Satellite Observations of Sea Level Change: What have we learned?
Nerem, R. Steven
University of Colorado, UNITED STATES
With the launch of TOPEX/Poseidon (T/P) in 1992 and the subsequent launch of Jason-1 (2001) and Jason-2 (2008), we now have a precise 20-year continuous record of sea level change. Two more developments fundamentally improved our capability to study the causes of sea level change: the launch of the GRACE satellite gravity mission in 2002 and the establishment of the Argo network of profiling floats shortly thereafter. Together, satellite altimetry, satellite gravity, and in situ measurements have provided unprecedented insight into the magnitude, spatial variability, and causes of present-day sea level change. When compared to the historical record of sea level change from the tide gauge network, the satellite record can be placed in context. The rate of sea level change observed during the altimeter era is roughly double the long-term rate observed by the tide gauges, but the causes of this are still being investigated.
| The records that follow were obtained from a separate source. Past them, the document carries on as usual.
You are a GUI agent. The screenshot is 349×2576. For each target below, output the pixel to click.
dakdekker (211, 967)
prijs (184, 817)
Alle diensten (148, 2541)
The satellite measurements also give a perspective on the spatial variability of sea level change not possible with only tide gauge measurements, and this has led to increased understanding of the spatial variability of sea level change and how it evolves over time. The three measurement systems close the sea level budget within their error bars, i.e., total sea level measured by satellite altimetry equals the ocean mass change measured by GRACE plus the thermosteric sea level change measured by the Argo network. The recent advances in our understanding of sea level change due to the satellite measurements will be reviewed and future research will be discussed. These are powerful tools for understanding sea level change and it is imperative that they be continued.